ATMOSPHERIC TRANSPORT AND DIFFUSION
Emissions of radioactive materials from different sources are modeled with a sector-averaged Gaussian plume dispersion model, which utilizes user-provided wind frequency data. Mechanisms such as deposition, of particulates, resuspension, radioactive decay, and ingrowth of decay-products radionuclides are included in the transport model. The model computes annual average air concentrations of radionuclides and then uses the results to compute impacts to humans through various pathways. Ground surface concentrations are estimated from deposition buildup and ingrowth of radioactive decay products. The surface concentrations are modified by radioactive decay, weathering, and other environmental processes. The MILDOS-AREA code allows the user to vary the emission sources as a step function of time by adjusting the emission rates, which includes shutting them off completely. Thus, the results of a computer run can be made to reflect changing processes throughout the facility's operational life.
POPULATION DOSES BEYOND 80 KILOMETERS
Population doses on the North American continent from Rn-222 are calculated on the basis of estimates of population doses resulting from 1000-Ci releases from four specific locations in the western United States: Casper, Wyoming, Falls City, Texas, Grants, New Mexico, and Wellpinit, Washington.
MILDOS-AREA contains the precalculated population dose estimates for 1000-Ci releases from these four sites during the 1978 calendar year. These dose factors are defined in subroutine POPDOS as the array parameter RADPOP. Table 1 has these dose factors.

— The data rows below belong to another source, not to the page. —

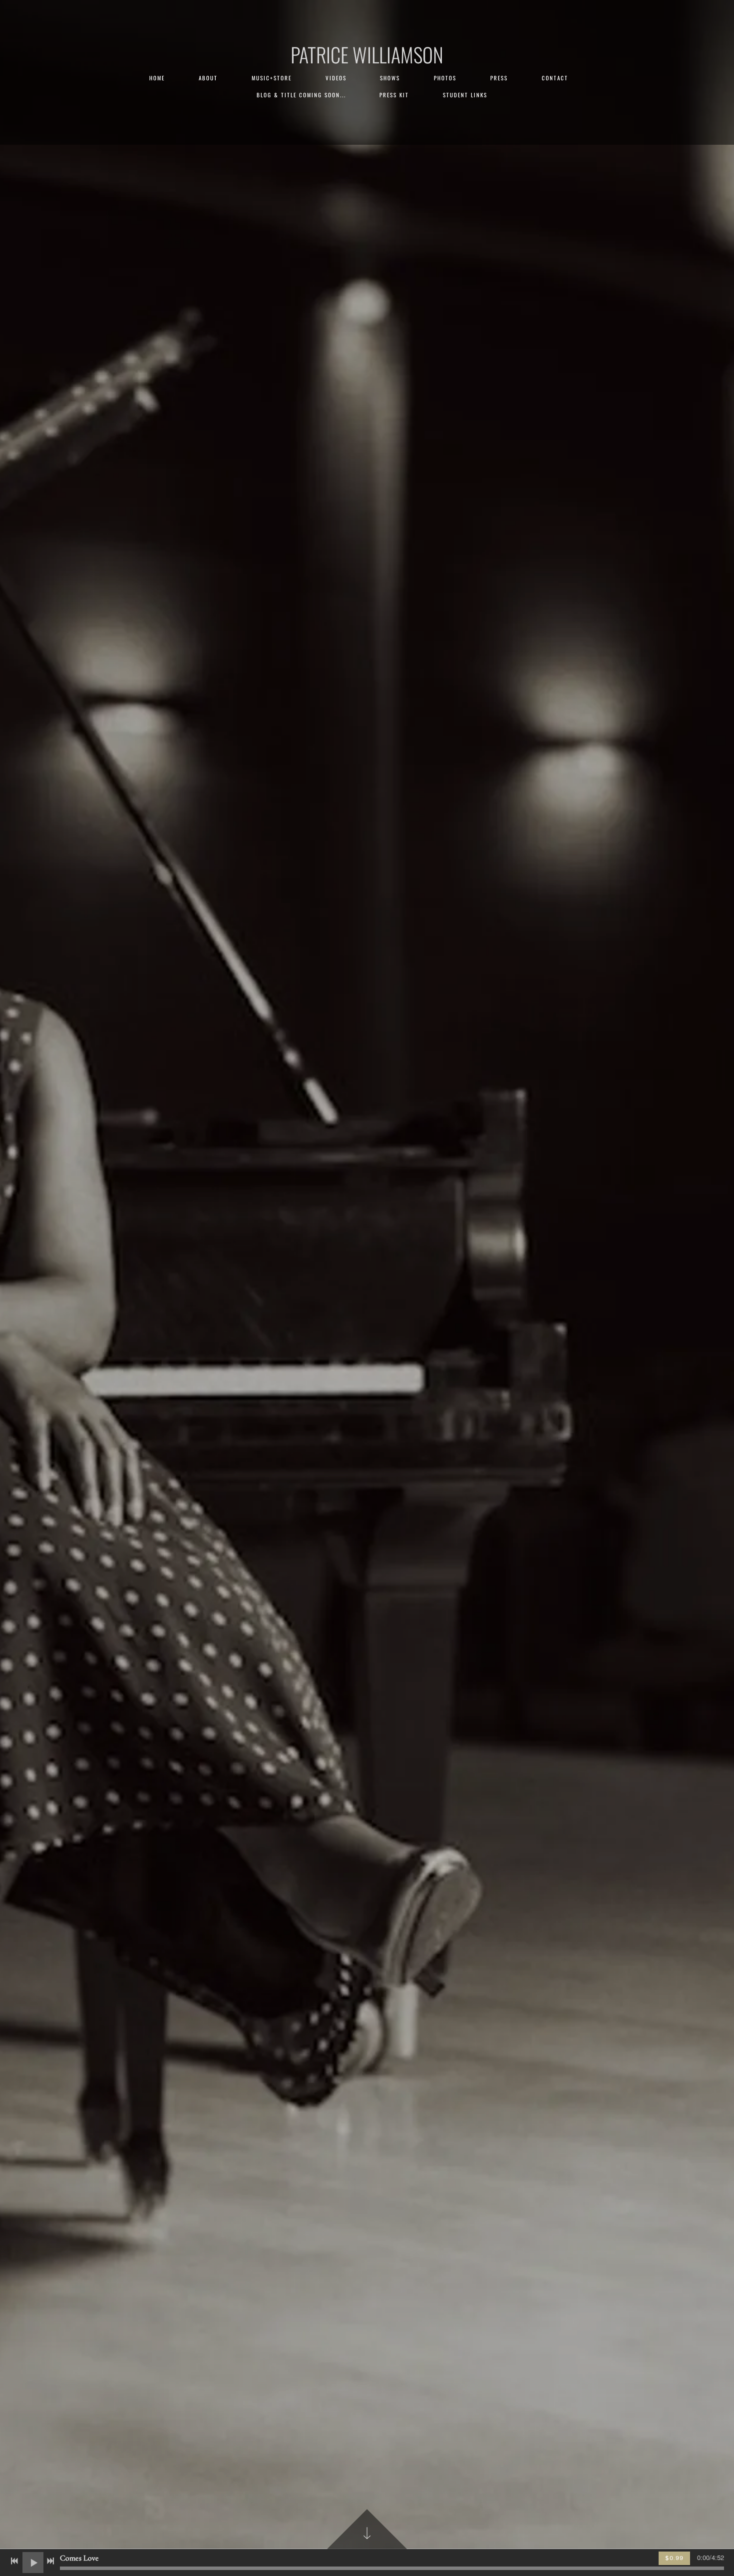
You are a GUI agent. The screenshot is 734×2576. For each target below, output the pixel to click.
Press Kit (394, 95)
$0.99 (674, 2558)
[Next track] (50, 2561)
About (208, 78)
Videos (336, 78)
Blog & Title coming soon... (301, 95)
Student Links (465, 95)
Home (157, 78)
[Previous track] (14, 2561)
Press (499, 78)
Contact (555, 78)
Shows (390, 78)
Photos (445, 78)
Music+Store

Table 1 Population Doses Resulting From 1 KCi Release of
Rn-222 During 1978, in organ-rem
-------------------------------------------------------------
Release Site Bronchial Whole- Pulmonary
Epithelium Body Lung Bone
-------------------------------------------------------------
Casper, Wyoming 56 8.8 2.0 120
Falls City, Texas 72 5.8 1.6 77
Grants, New Mexico 52 8.2 1.8 110
Wellpinit, Washington 43 9.0 1.7 120
-------------------------------------------------------------
The population dose to persons beyond a 80-km radius around the facility of interest is estimated from radon releases characterized by the nearest of these four sites. The array FRADON is used to select the radon release characteristics for one of the above sites or as a geographic average of the above sites.
The population dose calculations beyond 80-km are based on total U.S. population growth relative to the year 1978. The array PAJUST gives relative population during each time step compared to the 1978 population. A value for PAJUST must be given for each of the NSTEP (maximum allowed is 10) time steps in order. These values are used to obtain the proper continental population doses as a function of the time of exposure.